Blood is plasma and cells

Cells include
platelets (megakaryocyte fragments)
& RBC/ WBC

WBC can be split into
Granulocytes :
neutrophils, eosinophils, basophils
Agranulocytes:
lymphocytes - B cells and T Cells
monocytes - macrophages

25
Q

Neutrophils

A

Phagocytes and granulocytes
Make up 50-80% of circulating leukocytes
Have a single multilobed nucleus

Fine granules contain proteases & antimicrobial effector molecules such as defensins

Form the “front line of defence” the first layer of defense for an organism

Phagocytose bacteria in blood stream

Circulate for 7-10 hours in blood stream

Can leave blood stream by extravasation and infiltrate surrounding tissues remaining for a few days

Pliable nuclei, soft cells can squeeze through cell layers

12-15 micrometres in diameter

Migration to area of infection and ingestion of bacteria requires substances contained in granules

Primary granules contain: elastance & defensins & myeloperoxidase

Secondary granules contain: lysozyme, lactofferin, gelatinise and other proteases

26
Q

Eosinophils

A

Stain with eosin hence name

12-15 micrometre diameter

Phagocytic- mainly responsible for killing indigestible parasites by degranulating and dissolving the cell surface.

About 1-4% of circulating leukocytes are eosinophils

Large specific granules appear bright red and clearly discernible

Bilobed nucleus

Granular content:

Eosinophil peroxidase (EP) - binds to microorganisms and facilitates their killing by macrophage

Major basic protein (MBP) - main component of granules, binds to & disrupts membranes of parasites.

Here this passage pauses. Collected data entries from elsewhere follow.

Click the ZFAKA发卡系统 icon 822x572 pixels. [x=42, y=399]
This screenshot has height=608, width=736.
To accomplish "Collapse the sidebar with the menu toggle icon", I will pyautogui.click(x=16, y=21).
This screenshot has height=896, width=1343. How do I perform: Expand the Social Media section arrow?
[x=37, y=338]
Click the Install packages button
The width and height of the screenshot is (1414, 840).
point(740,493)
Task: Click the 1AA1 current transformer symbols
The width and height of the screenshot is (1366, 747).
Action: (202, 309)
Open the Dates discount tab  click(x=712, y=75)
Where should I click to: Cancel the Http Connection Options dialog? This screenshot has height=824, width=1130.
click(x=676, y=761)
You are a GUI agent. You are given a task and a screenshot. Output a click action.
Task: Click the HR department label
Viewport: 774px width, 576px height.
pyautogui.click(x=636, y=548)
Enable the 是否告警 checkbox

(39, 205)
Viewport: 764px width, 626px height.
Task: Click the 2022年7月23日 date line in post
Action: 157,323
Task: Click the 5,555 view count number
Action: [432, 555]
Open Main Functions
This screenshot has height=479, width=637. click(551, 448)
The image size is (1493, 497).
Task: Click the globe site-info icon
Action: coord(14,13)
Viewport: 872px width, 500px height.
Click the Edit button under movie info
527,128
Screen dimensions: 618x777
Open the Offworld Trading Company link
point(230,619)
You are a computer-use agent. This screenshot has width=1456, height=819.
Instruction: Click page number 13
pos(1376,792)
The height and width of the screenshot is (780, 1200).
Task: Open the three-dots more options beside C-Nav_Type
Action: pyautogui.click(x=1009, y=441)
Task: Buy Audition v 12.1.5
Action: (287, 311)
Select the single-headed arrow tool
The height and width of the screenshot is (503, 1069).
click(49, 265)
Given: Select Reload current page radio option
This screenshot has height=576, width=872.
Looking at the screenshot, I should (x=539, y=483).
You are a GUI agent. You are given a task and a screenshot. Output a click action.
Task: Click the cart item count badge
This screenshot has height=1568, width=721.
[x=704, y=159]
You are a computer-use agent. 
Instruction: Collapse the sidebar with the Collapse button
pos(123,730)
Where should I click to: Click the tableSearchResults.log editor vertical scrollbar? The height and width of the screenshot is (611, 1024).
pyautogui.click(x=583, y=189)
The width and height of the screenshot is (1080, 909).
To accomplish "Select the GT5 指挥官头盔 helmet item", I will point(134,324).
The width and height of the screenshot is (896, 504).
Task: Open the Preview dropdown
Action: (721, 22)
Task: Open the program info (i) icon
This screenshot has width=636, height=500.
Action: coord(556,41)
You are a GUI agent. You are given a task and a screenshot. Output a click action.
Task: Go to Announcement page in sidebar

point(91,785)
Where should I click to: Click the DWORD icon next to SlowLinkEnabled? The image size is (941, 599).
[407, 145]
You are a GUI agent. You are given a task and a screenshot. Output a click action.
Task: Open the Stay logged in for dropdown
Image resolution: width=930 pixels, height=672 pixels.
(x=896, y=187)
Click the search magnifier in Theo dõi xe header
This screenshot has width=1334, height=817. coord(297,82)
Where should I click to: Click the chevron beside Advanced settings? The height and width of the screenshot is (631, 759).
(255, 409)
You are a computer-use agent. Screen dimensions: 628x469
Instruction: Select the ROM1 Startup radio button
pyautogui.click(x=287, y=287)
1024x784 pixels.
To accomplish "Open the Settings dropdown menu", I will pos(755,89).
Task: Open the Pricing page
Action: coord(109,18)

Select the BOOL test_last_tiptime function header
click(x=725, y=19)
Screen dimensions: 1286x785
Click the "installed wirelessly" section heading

Causes basophils to release histamine by Ca ²+ mechanism

Eosinophil cationic protein (ECP) - neutralises heparin, causes fragmentation of parasites

Eosinophil driven neurotoxin (EDN) - secretory protein with micronucleus+ antiviral activity

27
Q

Monocytes/macrophages

A

Make up 2-8% of leukocytes

Largest leukocyte 15-20 micrometres
Important in phagocytic defence

New monocytes circulate in blood for a few hours before migrating to tissues

In tissues become 5-10x larger and develop into active phagocytic cells - macrophages

Macrophage derived from monocytes are more efficient phagocytic cells than neutrophils

28
Q

Lymphocytes

A

Make up 30-40% of leukocytes

Range from 7-12 micrometres

Normally small, similar to RBC size
97% small and 3% large

Nucleus stains densely and is normally round or slightly indented

Nucleus occupies most of the cell reducing cytoplasm to a thin basophilic rim which occassionally has a few lysosomes.

B lymphocytes are produced in bone marrow

T lymphocytes are produced in bone marrow but mature in the thymus.
Less abundant class it T killer cells.

In fetal development yolk sac, liver and spleen are sites where lymphocytes originate from.

In postnatal life the bone marrow and thymus are the primary lymphoid organs where lymphocytes develop before exposure to antigens.
Secondary lymphoid organs are lymph nodes - the spleen and lymphoid aggregates of the gastro-intestinal & respiratory tracts.